If you're a car enthusiast, these are quite interesting times to think about the industry. For years we've been talking about the rise of electric cars and how cars will operate in the future. This has always been an isolated conversation around ICEs vs. electric drivetrains. But over time, the debate has evolved and it is not only about its technical nuances anymore, it goes deeper.
The car industry is on the verge of enduring a profound shift that will completely redefine what a car is, how it's designed, and, maybe, its entire ownership structure. We might be fortunate enough to see all this story unfold during our lifetime. This post will focus on the challenges that the industry will face transitioning to electric drivetrains.
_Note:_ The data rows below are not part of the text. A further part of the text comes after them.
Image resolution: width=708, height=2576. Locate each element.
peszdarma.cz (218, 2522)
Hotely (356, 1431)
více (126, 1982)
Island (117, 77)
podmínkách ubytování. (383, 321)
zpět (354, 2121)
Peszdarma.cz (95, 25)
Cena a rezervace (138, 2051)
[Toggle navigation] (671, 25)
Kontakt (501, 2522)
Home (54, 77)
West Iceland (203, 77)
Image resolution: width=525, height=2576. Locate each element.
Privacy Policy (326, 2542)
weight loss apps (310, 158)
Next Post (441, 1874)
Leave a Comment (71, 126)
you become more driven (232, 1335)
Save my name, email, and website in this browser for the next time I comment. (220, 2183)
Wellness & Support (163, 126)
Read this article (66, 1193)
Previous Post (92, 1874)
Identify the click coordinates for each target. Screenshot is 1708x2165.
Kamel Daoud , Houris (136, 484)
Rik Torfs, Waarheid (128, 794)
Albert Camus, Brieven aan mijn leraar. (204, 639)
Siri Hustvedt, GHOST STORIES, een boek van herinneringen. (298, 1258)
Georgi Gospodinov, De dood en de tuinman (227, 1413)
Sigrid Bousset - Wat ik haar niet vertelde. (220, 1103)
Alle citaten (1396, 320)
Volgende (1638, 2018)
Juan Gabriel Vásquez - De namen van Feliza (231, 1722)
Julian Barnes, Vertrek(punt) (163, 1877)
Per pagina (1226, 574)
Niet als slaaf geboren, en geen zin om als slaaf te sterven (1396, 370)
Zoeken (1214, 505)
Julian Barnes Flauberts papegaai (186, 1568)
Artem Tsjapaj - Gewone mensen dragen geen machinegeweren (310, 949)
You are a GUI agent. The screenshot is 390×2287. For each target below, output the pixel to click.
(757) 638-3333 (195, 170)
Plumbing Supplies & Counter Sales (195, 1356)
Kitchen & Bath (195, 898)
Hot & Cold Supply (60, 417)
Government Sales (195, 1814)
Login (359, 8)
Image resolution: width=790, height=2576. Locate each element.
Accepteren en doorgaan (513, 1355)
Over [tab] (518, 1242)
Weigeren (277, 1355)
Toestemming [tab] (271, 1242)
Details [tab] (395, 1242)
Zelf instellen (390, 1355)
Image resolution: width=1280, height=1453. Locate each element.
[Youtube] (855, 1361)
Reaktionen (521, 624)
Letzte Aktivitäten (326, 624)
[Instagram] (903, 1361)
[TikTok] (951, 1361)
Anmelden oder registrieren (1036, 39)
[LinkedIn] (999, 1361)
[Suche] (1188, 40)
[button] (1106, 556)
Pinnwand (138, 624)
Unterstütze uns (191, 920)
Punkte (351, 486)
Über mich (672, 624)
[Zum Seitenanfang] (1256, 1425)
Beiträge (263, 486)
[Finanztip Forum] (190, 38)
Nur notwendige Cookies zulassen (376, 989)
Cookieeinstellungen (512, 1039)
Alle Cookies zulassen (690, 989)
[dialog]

This conversation revolves around many unknowns, but one thing we know for sure: sooner or later, the shift to electric is going to happen. Incumbents only hold onto ICEs because it creates huge barriers of entry and protects them from upcoming competitors.
Yet from a technological point of view, electric motors surpass ICEs in every single way. Electric motors reduce mechanical complexity in ways we can't even imagine. They are simpler and have fewer moving parts. There is no need for a gearbox, nor pistons going up and down thousands of times per minute. This means less friction, less heating, less energy wasted, and ultimately, more efficiency.
The moment cars are based on electric drivetrains, critical pieces from the ICE could turn into software — the same way that electromechanical calculating machines or cameras turned into software a few years ago. This ultimately has a huge impact on the overall car's performance and gives electric vehicles a competitive edge that ICE counterparts can't match.
The implications of this shift can't be overstated, because they span beyond technical nuances, to redefine entire layers of the market. From dealerships, repair shops, gas stations, up until the very factories in which they are made.
The engine transition from ICE to electric, tells only part of the story. While it's true that it lowers some hurdles when building a vehicle, the key for a new entrant to disrupt the car industry goes back to manufacturing — in fact, it all goes back to manufacturing.
The Ford Model-T was a huge success because of its innovative manufacturing process. It allowed Ford to bring production costs down and compete asymmetrically with hand-operated assemblers. The car industry works the way it does because of how cars are built. The sheet metal process on which modern cars are built determines everything. Capital expenses, resource allocation, cost structures, the way factories are laid out, everything.
The ultimate cost of putting a car on the market and in a sense "what is possible" is constrained by the production process. Therefore as history has already shown several times, if a new entrant wants to disrupt the industry, a necessary condition will be closely linked to a competitive advantage in the production process. This leads to an interesting intersection where changes in both the power train and the production process collide.
Because of the complexity and capital required to design and assemble an ICE, virtually zero new car manufacturers have emerged during the last century.
The car production chain has always been vertically integrated. The factories often belong to the large auto groups and their main purpose is usually assembly, not direct manufacturing. But in an environment where cars become simpler, the new entrant might kick things off by buying commodity components off-the-shelf. The car industry will probably end up looking more like PCs or smartphones than we think. This not only opens the door to potential new manufacturers but also reshapes the entire assembly stack.
The entire production stack moves from almost from in-house factories to outsourced contractors as Apple does with the iPhone. These also present new challenges for the incumbents. Because in this scenario all the supply chain gets layered and optimized, and companies like Mediatek start to pop up, bringing costs down in each layer of the supply chain.
So, with these simple tweaks, all the industry landscape has been turned on its head. Entering the car business would need much less IP and much less capital, so companies without factories, just buying components out of the self and outsourcing manufacturing to a specialized contractor might be putting cars on the road.
In an environment like the one we've described, there's a clear shift of what's important when it comes to building a car, at least, from a technological point of view. Batteries are the most important component of an electric vehicle and some design constraints of the ICE vehicles simply don't apply to EVs.
Some assumptions inherit from ICE cars are no longer valid. Tesla is a great example of this: why an electric car needs a front grille? They don't. But there's more: a huge front hatch, a spacer, and a stick between the front seats… you won't need any of this in EVs. In a nutshell, an ICE car is just an inefficient heat machine and all its design revolves around generating as much chill to dissipate it. A closer study of an ICE car will quickly reveal that all its design is constrained by this assumption.
Then how could Tesla — or other new entrants — can compete with the decades of supply chain refinement? The answer is that they don't need to. Different rules apply to them, they're just playing a different game.
What Tesla has accomplished so far is arguably the best that has happened to the auto industry in the last decades. It has shown that it is possible. Tesla is already way ahead of the competition, but the breakthrough is not yet complete, because, at its core, its production process remains the same as incumbents.
In theory, nothing is preventing other automakers to replicate Tesla's playbook. However, the most difficult thing to replicate about Tesla is something more subtle, sometimes overlooked: its vision of the car. Despite the production process remains the same, Telsa's fundamental breakthrough is that it thinks of a car as a computer with wheels. The rest of the industry is still thinking about how to put better computers into cars.
In other words, they still have a hammer, and to them, everything looks like a nail.